I would like to think we have an average number of toys — more than some and less than others. My two-year old was still a bit overwhelmed by the sheer number of play choices, and they were poorly organized.
In addition, we were constantly picking up after him. He does understand how to clean, but we can’t expect him to if there is no clear place where to stow his toys.
Since he is still young, we decided it was a good time to clean out the toys.
Here is what I did:
1. We have a toy storage bench in the living room. It works great but we let the toys flow out and take over the living room. I chose his favorite toys and found a place in the bins. Once the bins were full, that was it (for the most part).
2. I put the leftover toys in a large plastic tub, and brought it to the basement. We also have a few toys in his room. He gets to enjoy them when we are downstairs or upstairs. Every few weeks, we’ll rotate the toys.

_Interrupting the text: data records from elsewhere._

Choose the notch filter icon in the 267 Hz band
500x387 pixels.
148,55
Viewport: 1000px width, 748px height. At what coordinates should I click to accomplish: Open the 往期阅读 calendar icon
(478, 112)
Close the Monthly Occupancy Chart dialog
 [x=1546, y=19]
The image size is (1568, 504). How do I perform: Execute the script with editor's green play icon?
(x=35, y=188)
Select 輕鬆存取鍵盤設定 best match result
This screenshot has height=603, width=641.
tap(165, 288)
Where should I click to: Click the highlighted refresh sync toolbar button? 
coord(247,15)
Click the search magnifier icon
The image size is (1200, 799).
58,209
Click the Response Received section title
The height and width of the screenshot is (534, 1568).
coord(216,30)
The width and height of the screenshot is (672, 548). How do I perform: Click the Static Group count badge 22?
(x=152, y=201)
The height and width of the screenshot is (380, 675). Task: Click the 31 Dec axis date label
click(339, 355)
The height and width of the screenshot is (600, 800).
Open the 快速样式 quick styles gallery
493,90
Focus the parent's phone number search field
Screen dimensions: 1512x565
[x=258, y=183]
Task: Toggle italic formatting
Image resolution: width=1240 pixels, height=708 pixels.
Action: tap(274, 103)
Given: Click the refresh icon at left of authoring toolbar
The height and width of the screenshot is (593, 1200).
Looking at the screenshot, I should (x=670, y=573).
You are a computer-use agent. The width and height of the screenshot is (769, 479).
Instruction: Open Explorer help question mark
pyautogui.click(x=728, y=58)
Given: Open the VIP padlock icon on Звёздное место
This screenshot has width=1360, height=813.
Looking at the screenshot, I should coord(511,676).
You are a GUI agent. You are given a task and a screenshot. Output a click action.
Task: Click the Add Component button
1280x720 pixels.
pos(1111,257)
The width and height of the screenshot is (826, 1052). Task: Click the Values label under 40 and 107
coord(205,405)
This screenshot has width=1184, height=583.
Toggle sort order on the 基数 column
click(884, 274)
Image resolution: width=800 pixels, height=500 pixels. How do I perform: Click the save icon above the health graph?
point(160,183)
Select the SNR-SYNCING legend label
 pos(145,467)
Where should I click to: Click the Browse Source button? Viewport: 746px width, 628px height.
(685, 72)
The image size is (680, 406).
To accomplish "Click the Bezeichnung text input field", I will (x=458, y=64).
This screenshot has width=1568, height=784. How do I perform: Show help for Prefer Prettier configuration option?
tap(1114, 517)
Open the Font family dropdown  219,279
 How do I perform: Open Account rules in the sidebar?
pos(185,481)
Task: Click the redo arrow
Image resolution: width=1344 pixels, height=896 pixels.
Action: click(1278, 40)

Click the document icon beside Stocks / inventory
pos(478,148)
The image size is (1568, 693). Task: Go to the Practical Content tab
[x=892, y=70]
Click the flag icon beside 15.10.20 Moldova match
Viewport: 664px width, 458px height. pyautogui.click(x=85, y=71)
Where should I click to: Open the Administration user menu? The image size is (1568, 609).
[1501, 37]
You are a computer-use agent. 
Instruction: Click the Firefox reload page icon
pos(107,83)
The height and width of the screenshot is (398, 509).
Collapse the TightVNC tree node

3. We put away the toys he has outgrown, or will soon outgrown, or that I simply didn’t like. This includes very loud electronic toys. These are marked to either be used again if we have another child or to be donated or given away.
This isn’t rocket science and this idea is not new. But in the few days since we did this, I can already see results.
ZJ can more easily focus on his toys. I can see a difference in his play and he has a new interest in toys that he hasn’t touched in a long time.
He is even happier and plays better on his own.
We are all happier that our living room is less cluttered.
Everyone has a different philosophy toward children and toys in the house. I’ve seen minimalism work quite well and I’ve seen families work with toys in every corner of the house. We didn’t go gung-ho with this process and kept a lot. We will regularly assess when a toy needs to leave circulation.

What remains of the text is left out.